*** Opening of Extracted data ***

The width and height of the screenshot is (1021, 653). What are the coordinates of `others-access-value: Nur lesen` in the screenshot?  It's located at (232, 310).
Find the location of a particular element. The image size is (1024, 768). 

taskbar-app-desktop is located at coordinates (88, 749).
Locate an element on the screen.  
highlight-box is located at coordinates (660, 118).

*** Close of Extracted data ***
*** Opening of Extracted data ***

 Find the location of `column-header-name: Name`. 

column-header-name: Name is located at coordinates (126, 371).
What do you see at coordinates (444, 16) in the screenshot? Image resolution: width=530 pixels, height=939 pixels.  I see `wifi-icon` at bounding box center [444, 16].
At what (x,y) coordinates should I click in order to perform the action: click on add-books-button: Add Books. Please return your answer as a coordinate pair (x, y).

*** Close of Extracted data ***

Requirement. Copy out the rows word for word, beginning at the line that contains "What do you" and stopping after the line that contains "At what (x,y)".

Answer box.
What do you see at coordinates (444, 16) in the screenshot? Image resolution: width=530 pixels, height=939 pixels.  I see `wifi-icon` at bounding box center [444, 16].
At what (x,y) coordinates should I click in order to perform the action: click on add-books-button: Add Books. Please return your answer as a coordinate pair (x, y).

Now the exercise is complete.